START Material to process
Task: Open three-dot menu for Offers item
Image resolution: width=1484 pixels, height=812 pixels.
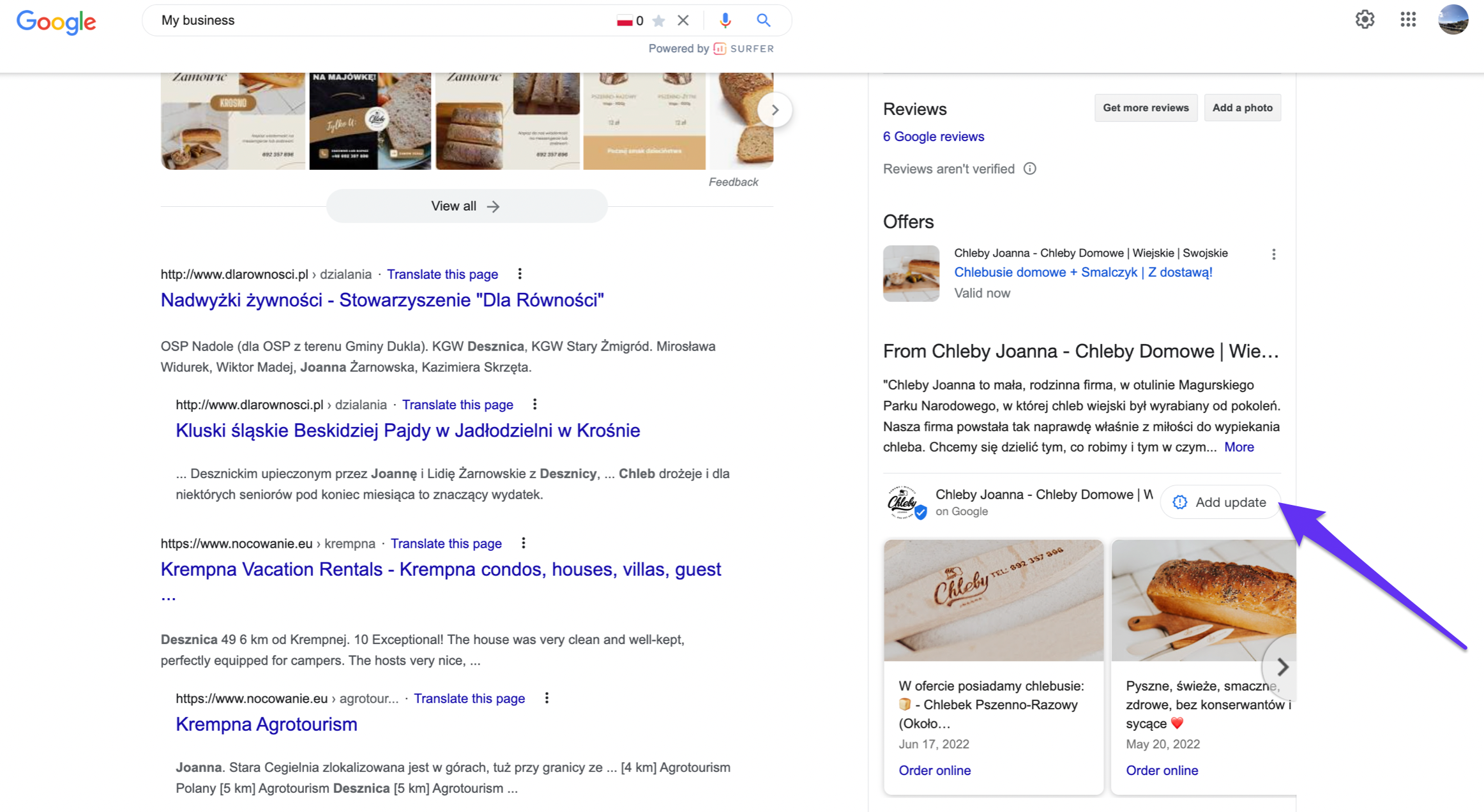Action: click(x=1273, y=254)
END Material to process
START Material to process
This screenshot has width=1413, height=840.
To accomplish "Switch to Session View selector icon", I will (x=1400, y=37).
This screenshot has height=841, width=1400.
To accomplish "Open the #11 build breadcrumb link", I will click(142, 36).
END Material to process
◆ Task to complete: Find every line in the listing that holds the string "screenshot", then say how many there are as a bare number.

◆ Task output: 2